Those who follow my posts on Twitter or Facebook will have seen that I, with many other people, am hugely disappointed with the actions of the Law Society this week. In this post I will try to set out why, and where we should go from here.

Where we were

The last seven days have been truly momentous. Just over a week ago the Backbench debate was held on the floor of the House of Commons. It was a debate that Her Majesty’s Government had not wanted to take place. However, democracy prevailed and a number of MPs from all parties used the time allocated to backbenchers to secure proper debate of the proposals for legal aid.

The striking thing about that debate was the number of MPs from all parties who spoke powerfully and eloquently in favour of the need for access to justice, and in total opposition to many aspects of the Transforming Legal Aid proposals. One significant thing to come out of the debate was the offer of an Opposition Day for there to be a more comprehensive debate with a division of the House.

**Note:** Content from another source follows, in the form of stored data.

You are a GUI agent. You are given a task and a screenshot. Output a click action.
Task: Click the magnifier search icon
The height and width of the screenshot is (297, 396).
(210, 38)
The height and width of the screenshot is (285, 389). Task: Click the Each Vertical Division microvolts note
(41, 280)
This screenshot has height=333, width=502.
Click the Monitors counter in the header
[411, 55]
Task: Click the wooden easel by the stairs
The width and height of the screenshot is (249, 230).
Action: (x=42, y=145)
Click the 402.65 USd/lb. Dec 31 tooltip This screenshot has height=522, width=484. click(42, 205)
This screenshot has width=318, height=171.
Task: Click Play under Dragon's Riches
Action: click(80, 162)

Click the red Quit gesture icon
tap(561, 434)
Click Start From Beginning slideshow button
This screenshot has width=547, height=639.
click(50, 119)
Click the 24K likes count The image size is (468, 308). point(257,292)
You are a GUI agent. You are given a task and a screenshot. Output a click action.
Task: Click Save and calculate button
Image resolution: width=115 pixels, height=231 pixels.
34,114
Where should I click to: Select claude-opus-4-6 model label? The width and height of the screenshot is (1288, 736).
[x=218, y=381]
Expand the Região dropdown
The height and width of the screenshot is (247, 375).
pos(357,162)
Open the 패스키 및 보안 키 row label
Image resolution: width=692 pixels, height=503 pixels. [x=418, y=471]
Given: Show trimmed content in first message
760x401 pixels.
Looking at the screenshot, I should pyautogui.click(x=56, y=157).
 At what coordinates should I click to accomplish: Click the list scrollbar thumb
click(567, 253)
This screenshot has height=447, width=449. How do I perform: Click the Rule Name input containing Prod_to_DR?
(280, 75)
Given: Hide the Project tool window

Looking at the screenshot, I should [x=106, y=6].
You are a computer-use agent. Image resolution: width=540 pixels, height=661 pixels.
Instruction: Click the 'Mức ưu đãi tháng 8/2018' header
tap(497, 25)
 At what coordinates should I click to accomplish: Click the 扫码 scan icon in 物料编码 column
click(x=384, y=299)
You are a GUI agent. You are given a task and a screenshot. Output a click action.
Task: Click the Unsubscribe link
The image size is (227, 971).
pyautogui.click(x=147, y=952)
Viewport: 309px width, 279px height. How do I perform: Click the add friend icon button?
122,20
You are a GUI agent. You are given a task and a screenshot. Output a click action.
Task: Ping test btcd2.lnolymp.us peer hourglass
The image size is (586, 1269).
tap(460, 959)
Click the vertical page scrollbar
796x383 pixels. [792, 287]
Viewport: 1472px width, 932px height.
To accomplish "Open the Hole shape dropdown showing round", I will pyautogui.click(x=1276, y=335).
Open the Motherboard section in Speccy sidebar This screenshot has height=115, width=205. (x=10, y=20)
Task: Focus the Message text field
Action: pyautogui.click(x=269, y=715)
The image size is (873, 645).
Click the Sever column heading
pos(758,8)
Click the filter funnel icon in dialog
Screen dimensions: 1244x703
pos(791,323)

Bearing in mind that by that stage the political reality was that the Labour Party was fully against the Government plans, the Liberal Democrats had also come out against it at a very senior level (Nick Clegg expressed doubts, the Deputy Leader opposed them vigorously, and so did the Party’s President), and many Conservative MPs were greatly concerned, there must have been very significant pressure on the MOJ for there to be a rethink. The appearance was that if there was a vote in the House, the Government would have faced a split in the Coalition, rebellion from several of its own backbenchers, and it would in all probability have been defeated.

Then on Friday, the #saveUKjustice e-petition passed the symbolic 100,000 signature mark. Whilst technically this merely means that there can be further pressure on the Backbench Business Committee to hold another debate, it is still a hugely important milestone. I doubt that the Government thought that lawyers would be able to gather enough support from the public to reach that level.

Added to all that is the fact that in the preceding weeks there had been hundreds of blog articles and newspaper reports highlighting the issues and raising profile, and several normally loyal newspapers had come out in support of the lawyers’ campaign.

The response to the Consultation, too, was totally unprecedented. 16,000 or more responses, totally united in opposition, all the way from the President of the Supreme Court, through the senior judiciary in the Judicial Executive Board (headed by the Lord Chief Justice), the Crown Court judges and Magistrates, all the professional lawyers’ organisations and a host of charities, representative bodies, and individuals.

Against this is a backdrop of continued and repeated failure in Government contracting exercises, with the interpreter shambles bringing the idiocy of Government actions into sharp focus, as expressed passionately in the debate the previous week. Sir Alan Beith MP described the potential for a “multiple train crash” if the process of reforming legal aid followed the same path as other contracting exercises.

That in a period of 14 days the various Justice Ministers had to face hostile questioning from MPs and Committees on no less than three occasions must have made this a very difficult period.

The climax of all this was to be the appearance of The Lord Chancellor before the Justice Select Committee. He will have been expecting a truly bruising and uncomfortable session in which cross-party MPs, having heard evidence from lawyers on 11 June, asked him detailed questions about his Department’s plans.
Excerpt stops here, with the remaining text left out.